In 2002, with Bin Laden’s help they (Islamist-extremists) re-formed into an organization called Ansar al-Islam. There are indications that by then the Iraqi regime tolerated and may even have helped Ansar al-Islam against the common Kurdish enemy. 9-11 Commission Report, July 22, 2004.
War supporters continue mischaracterizing the past Iraqi/al-Qaeda cooperation as coordinationwhile the opponents falsely portray it as no links.
To show Iranian complicity against us in the battlefield, we had to illustrate government involvement. That involvement has been materially proven by the discovered Iranian Quds Forces in Iraq who are supplying, transporting and detonating armor-piercing, explosively formed projectiles (EFP’s). They are tank killers. But because nobody can confirm that the Iranian President himself gave the order, by default the government link that was established somehow becomes less tenable. This is deranged!
No one can pass muster with perpetually changing standards. The Iranian government link to Iraqi and American deaths has been established and that’s all that was required. Just as Bush wouldn’t have plausible deniability if a US Marine regiment attacked Paris, so Iranian President Mahmoud Ahmedinijad can’t be shielded by equally silly press claims of severability.
It’s not incumbent upon us to figure out their inbox labeling methodology.

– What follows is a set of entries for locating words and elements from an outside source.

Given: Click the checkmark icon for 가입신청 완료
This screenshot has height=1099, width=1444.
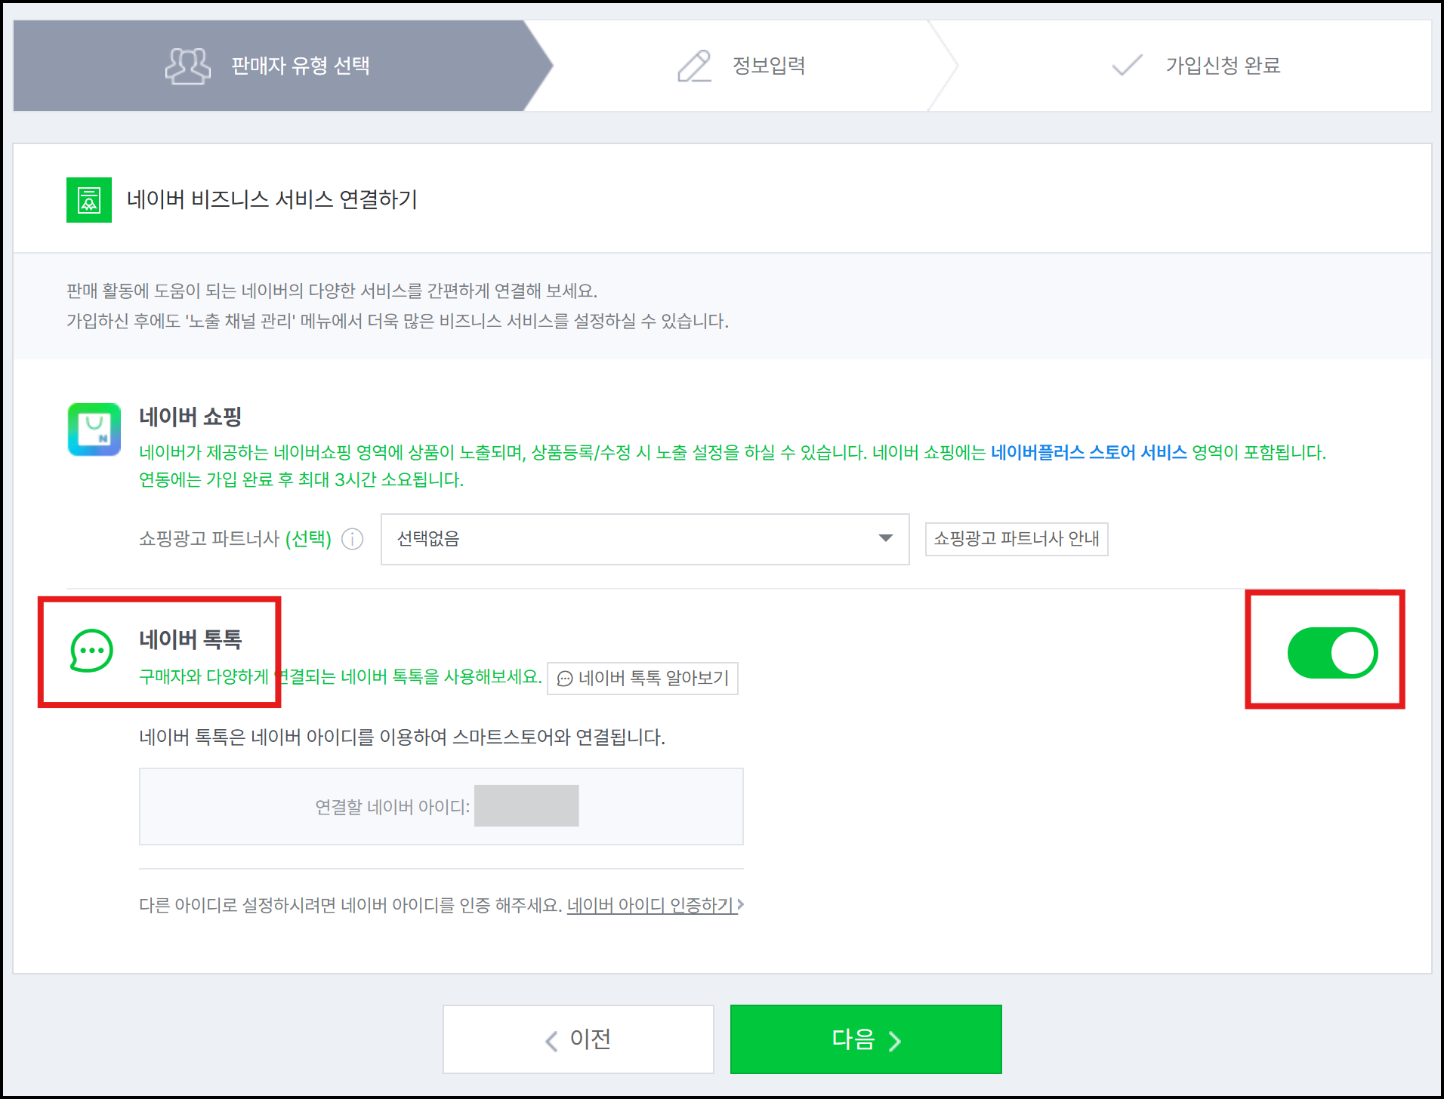Looking at the screenshot, I should click(x=1127, y=65).
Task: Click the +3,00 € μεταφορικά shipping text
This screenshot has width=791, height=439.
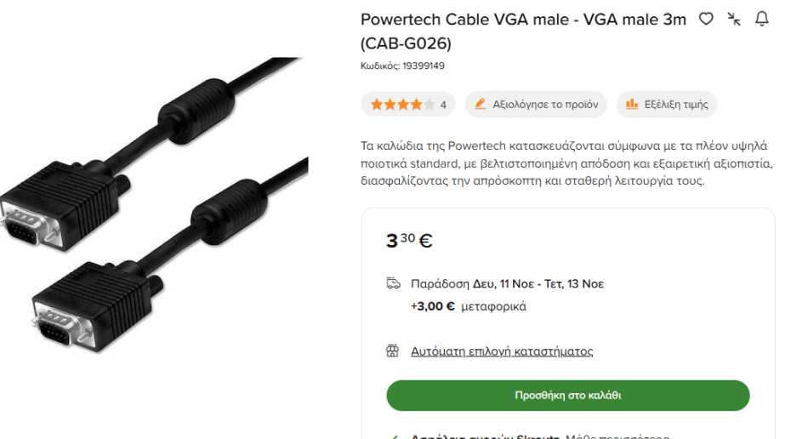Action: click(x=468, y=306)
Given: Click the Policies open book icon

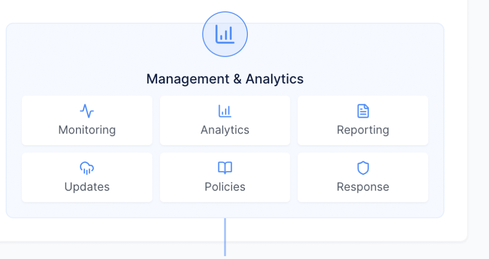Looking at the screenshot, I should [225, 168].
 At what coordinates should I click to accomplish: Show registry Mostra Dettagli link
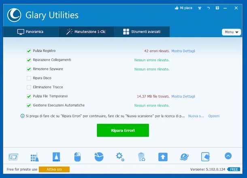tap(183, 51)
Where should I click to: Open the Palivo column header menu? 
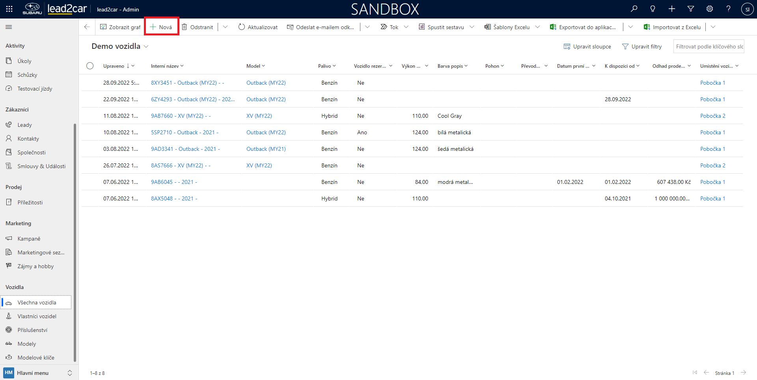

Rather it’s incumbent upon them to manage their own affairs-of-state and when elements of that government attack the troops of other nations, those nations get to hold Iran accountable regardless of the internal chain-of-command that brought about those attacks.
It’s bad enough that they get to use Hizbollah as a war-proxy; they surely can’t use themselves – where then is the proxy? Iran is culpable because they’re either in control or because they failed to control.